Given data section start

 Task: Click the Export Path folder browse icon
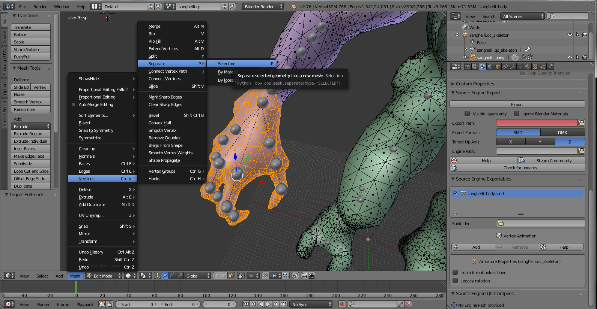[x=581, y=123]
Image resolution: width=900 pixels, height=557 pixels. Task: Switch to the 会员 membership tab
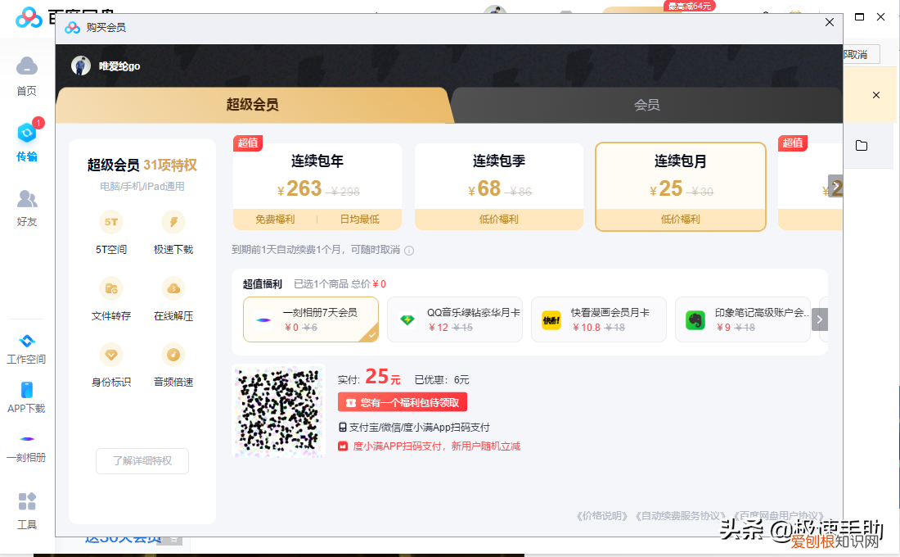point(646,105)
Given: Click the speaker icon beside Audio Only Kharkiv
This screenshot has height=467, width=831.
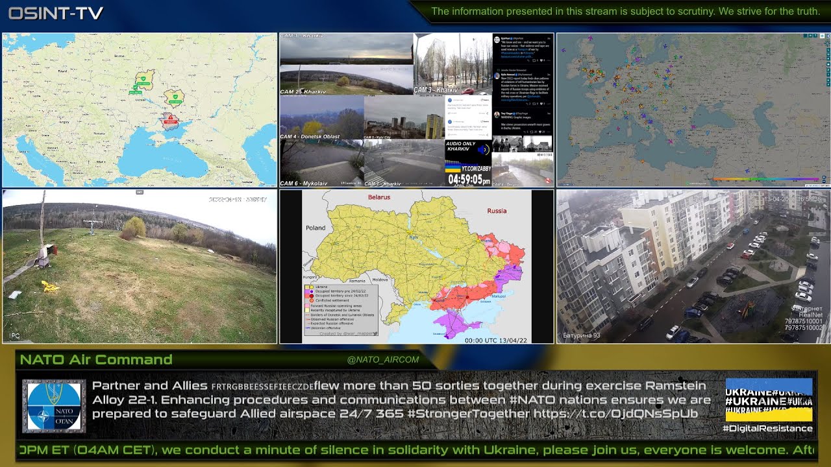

Given data section end

What you have to do -
An exact copy of every entry above is required, without the pictures.

Task output -
 Task: Click the Export Path folder browse icon
[x=581, y=123]
Image resolution: width=900 pixels, height=557 pixels. Task: Switch to the 会员 membership tab
point(646,105)
Given: Click the speaker icon beside Audio Only Kharkiv
This screenshot has height=467, width=831.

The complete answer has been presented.